11月01日(月)老いのとばくちーー高校時代の友人の墓参に行く 

きのうは、高校時代の部活の友人の墓参に行った。命日は8月だ。毎年8月の命日近くに部活の5人で集まって墓参するのだが、今年はコロナの5波で緊急事態宣言が出ていて延期していた。宣言解除でもういいよねと、スケジュールをすり合わせて、きのうになった。私は最寄りの駅に行き、Rの車にピックアップしてもらう。すでにAも乗っていて、3人で墓地に向かう。あとの2人、SとYはそれぞれ自分の車で来ることになっていて、先に着いていた。Sはげっそり痩せていた。

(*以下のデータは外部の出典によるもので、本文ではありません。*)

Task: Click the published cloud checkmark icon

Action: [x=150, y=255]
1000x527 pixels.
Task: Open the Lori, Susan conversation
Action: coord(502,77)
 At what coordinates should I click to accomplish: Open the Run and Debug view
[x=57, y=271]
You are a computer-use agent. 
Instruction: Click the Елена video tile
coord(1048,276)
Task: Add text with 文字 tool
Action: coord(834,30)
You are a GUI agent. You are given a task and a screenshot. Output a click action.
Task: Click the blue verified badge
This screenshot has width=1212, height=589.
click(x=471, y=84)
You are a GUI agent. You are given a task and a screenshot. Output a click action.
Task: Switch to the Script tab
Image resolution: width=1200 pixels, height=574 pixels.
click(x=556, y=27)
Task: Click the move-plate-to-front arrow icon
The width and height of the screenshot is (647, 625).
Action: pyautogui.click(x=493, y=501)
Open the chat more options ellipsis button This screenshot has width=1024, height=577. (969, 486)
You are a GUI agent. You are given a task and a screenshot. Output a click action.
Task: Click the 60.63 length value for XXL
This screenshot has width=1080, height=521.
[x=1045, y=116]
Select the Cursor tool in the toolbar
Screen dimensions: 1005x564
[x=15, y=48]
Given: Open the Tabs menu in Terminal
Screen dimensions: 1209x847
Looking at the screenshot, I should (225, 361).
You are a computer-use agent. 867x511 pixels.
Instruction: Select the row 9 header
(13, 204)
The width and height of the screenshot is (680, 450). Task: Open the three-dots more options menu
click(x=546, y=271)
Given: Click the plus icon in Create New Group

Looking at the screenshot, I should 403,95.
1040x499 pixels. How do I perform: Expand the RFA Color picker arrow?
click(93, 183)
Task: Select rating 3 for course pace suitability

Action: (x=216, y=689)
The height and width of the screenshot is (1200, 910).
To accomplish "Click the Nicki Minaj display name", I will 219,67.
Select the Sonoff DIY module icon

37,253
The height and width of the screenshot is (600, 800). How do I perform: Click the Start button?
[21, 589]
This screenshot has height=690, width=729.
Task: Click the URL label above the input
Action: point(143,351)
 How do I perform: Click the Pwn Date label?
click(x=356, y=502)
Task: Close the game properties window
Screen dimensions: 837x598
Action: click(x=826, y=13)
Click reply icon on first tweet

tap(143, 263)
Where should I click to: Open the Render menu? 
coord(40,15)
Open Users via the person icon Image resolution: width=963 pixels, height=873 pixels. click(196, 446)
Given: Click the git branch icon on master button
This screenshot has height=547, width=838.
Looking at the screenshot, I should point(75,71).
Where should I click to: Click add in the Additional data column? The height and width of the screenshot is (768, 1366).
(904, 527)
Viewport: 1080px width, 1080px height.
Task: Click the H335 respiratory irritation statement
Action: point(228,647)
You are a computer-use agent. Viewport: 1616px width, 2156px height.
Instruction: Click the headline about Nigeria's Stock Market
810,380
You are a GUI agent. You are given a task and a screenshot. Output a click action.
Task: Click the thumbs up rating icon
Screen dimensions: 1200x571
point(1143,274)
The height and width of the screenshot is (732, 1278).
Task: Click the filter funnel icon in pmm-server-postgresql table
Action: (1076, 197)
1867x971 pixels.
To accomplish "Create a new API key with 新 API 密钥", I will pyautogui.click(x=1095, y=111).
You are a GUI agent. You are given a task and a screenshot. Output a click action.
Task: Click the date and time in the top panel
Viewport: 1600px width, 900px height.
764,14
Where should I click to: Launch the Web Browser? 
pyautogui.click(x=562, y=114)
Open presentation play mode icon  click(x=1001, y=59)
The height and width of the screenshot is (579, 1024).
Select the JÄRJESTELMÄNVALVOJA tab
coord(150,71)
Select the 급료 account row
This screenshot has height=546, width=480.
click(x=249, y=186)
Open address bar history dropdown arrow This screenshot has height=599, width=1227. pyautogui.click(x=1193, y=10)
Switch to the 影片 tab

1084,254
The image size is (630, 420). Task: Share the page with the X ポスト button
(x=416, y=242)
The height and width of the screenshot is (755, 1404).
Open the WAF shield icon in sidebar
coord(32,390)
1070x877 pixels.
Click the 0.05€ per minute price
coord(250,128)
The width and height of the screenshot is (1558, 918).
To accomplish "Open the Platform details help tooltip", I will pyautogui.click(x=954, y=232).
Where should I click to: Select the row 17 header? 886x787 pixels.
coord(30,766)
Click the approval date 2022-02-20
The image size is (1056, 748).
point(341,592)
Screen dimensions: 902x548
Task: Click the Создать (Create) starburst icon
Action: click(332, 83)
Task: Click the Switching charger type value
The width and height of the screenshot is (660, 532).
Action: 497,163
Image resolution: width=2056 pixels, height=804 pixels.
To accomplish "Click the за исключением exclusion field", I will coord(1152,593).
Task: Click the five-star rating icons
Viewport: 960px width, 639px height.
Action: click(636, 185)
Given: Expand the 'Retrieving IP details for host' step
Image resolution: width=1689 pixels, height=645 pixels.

花瓶を洗いに行ったり、軽く落ち葉をまとめてゴミ袋に入れたりしていた。ちょっとぉ、RとAがSの背中を触った。この背中の骨、肉がないじゃない。足も細くなったね。Rが言う。もともとSは痩せていた。やつれたの、S本人は言った。
Yが、別宅ができたの、別宅から車で来たのよ、とにこやかに言ってるのが私の耳に入った。誰かが、今日はどこから来たの、と聞いたらしい。すごく興味あるけど、あとでみんなで聞きましょう、私がYの方に言った。そうだね、二度も三度も言うこともないから、あとでね。Rが続いた。お花と線香を手向ける。移動して、イタリアンレストランでランチを取った。
RとSは正規で働いていた。Rが第二の職場に再雇用されたのは、ライングループで知っていた。Sは同じ会社でフリーになった。仕事が立て込んで、食事をとる時間がなかったの、と言った。信じられない、私はどんなに忙しくても食べる、逆に太るタイプ、と私。足が細くなったね、やっぱ筋肉が落ちるんだね、とRが言う。
両親と同居のAはデイサービスに行きたがらない御母様に触れ、介護の資格を取ろうと思うんだよね、と言う。Aはリンパマッサージが施術できて、以前YとAと一緒に旅行に行ったとき、やってもらったことがある。足を悪くしているYは、また一回3000円くらいでやってもらった方がいいんだけど、と言う。いいよ、お金なんか。いや、私らは初回限定で只だったけど、次は払うよ。そうだ、やってもらいなよ。Yはリンパの固まったのがあって、なかなか流れないんだよね、とAが言う。
Yは、友人がシェアハウスを経営していて、そこを借りているの、ほらこういうの、と写真が全面に載っているA6くらいのパンフレットをテーブルに出した。一人読んだら、回してもらう。コロナで、共有のキッチンなどを消毒するバイトの人が週3日しか来られない。その間を埋める週4日を担うことになった。そして、管理人用の部屋を借りたそうだ。給料と相殺して足りない分を払う。Yは家でできる仕事を持っていて、電話とパソコンを入れたカートをごろごろ引いて、家と別宅を行き来していると言う。
シェアハウスは女性専用だ。家賃からして、高級な部類だということだ。オーナーは最初、女子学生を対象にしてシェアハウスを始めたのだが、今は、ひとり身で仕事を持つ女性が住人で、年齢はばらばらだ。都心で便利だし、キッチン用品など持たなくていい。マンションを借りるより生活するのに楽だと思ったんじゃない、とYは話した。なるほど。シェアハウスに住むかどうかは人によるけど、女性が仕事を持ち一人で生きるのが基本だからね。

私たちは、親が二人とも存命だったり、ひとりだったり、いなかったり。親の介護の真っ最中だったり、し終わったり、老人ホームにいたり。子供や孫がいたり、いなかったり。みんな結婚しているが、家庭の条件はいろいろだ。仕事のかかわり方もいろいろ。家事労働、賃金を得る労働、雇用の正規・非正規。
みんなの話を聞くと、へえ、と思う。老いのとばくちにいるのだ。お取り寄せしておいしいものを食べる、かごバックを編む、旅行に行く、チアリ―ディング、ゴルフ。趣味や好きなことがあるとして、それは生活のどれくらいの比重なんだろう。